Cement data points: Our cement team led by Pinakin Parekh is seeing weak
demand conditions as a risk to JPA’s capacity utilization, given the latter’s 36%
YoY capacity expansion. While prices have held relatively firm in North and
Central Indian markets (JPA’s key), they appear vulnerable to a breakdown if
demand is not supportive. The pricing discipline and demand growth would get
tested post monsoons. We cut parent cement volume estimates by 13% in FY12.
Our new vol. growth est. (7% parent, 12% consol) gives benefit to constructionled
demand push in 2HFY12. High debt of ~Rs115B in cement exposes
earnings to pricing shocks if any.
Real estate situation: According to our real estate team led by Saurabh Kumar,
bookings may be impacted in Noida given ongoing land acquisition concerns.
At Noida extension (different area), land acquisition protests and recent SC
directive to return land to farmers (although not related to JP group) might
impact sales. While RE stocks have lately seen relief rallies, interest rates would
need to show signs of peaking before sustained rally. We cut JPA parent RE
booking value estimates by 8% / 15% for FY12 / 13.
Power issues: JPA’s IPP subsidiary JPVL, has commissioned 2X250MW units
of 1000MW Karcham Wangtoo so far, and is selling power on short-term basis.

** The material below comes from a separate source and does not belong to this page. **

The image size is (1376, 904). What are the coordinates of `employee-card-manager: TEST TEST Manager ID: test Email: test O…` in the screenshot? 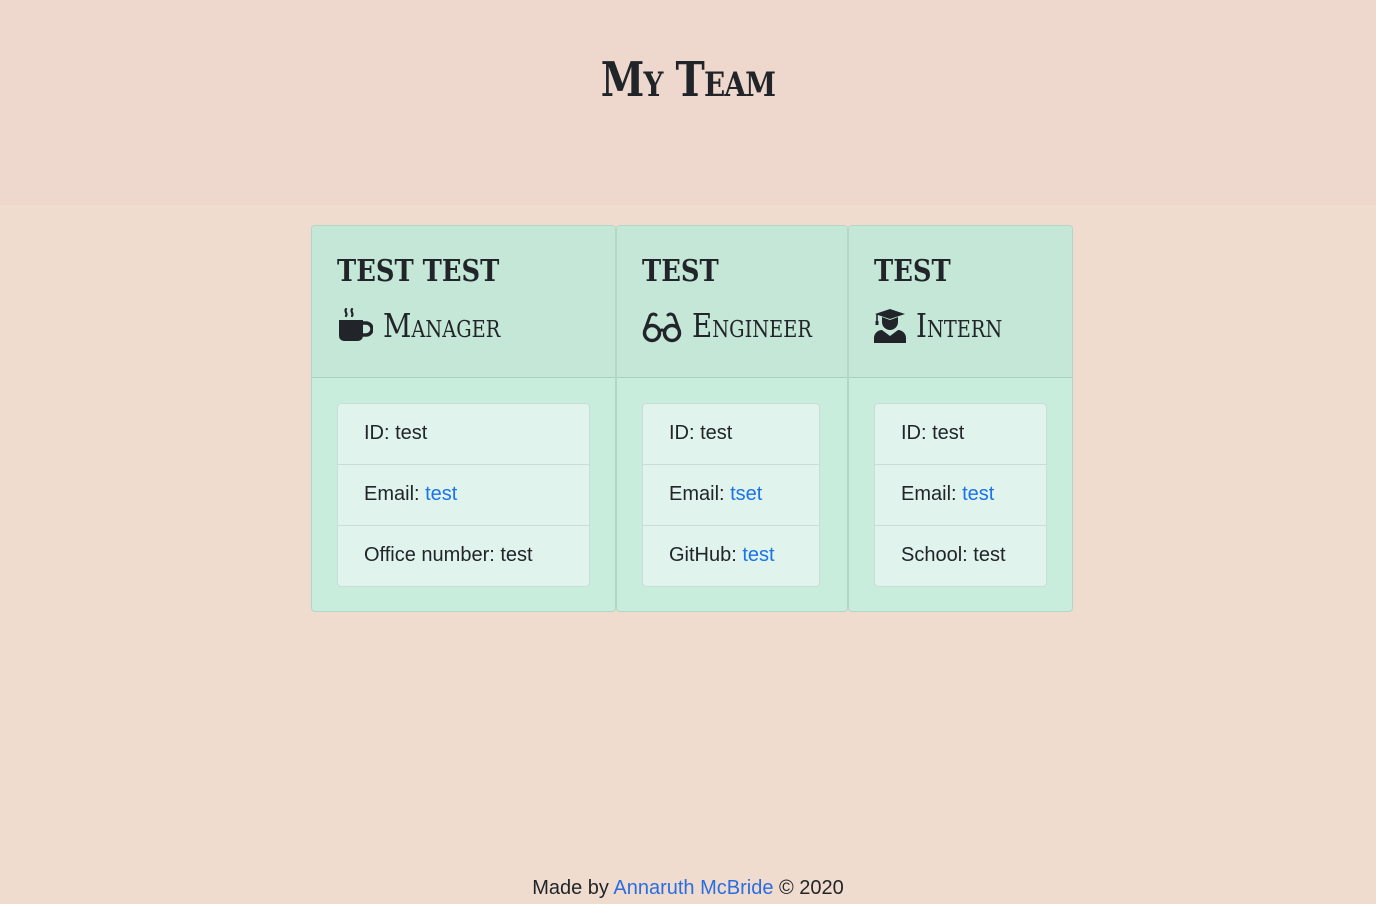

Uncertainty arises from project cost escalations (Rs71.5B vs Rs59B) not
approved. The PPA with PTC is under litigation, as tariff based on old cost is
low. In base case, we assume the revised project cost is approved and PPA:
merchant is 80:20. Downside arises from disapproval of cost escalation, while
upside could arise if the company succeeds in carving out a higher merchant
component while renegotiating the PPA.
Our new SOP-based Mar-12 PT of Rs88 is based on a) cement EV of
US$100/ton (earlier 110): this reduced our PT by Rs8 and b) For JPA-held real
estate, lower bookings and higher discount rate reduced value by Rs4. Our new
PT is still weighted towards RE (52%), followed by power (36%). Given this
skew, an improvement in real estate and power sentiment is key to stock price
revival, while a case for lower holdco discount (currently 20%) could be made
out with clarity on political outcome in state of UP and peaking of interest rates.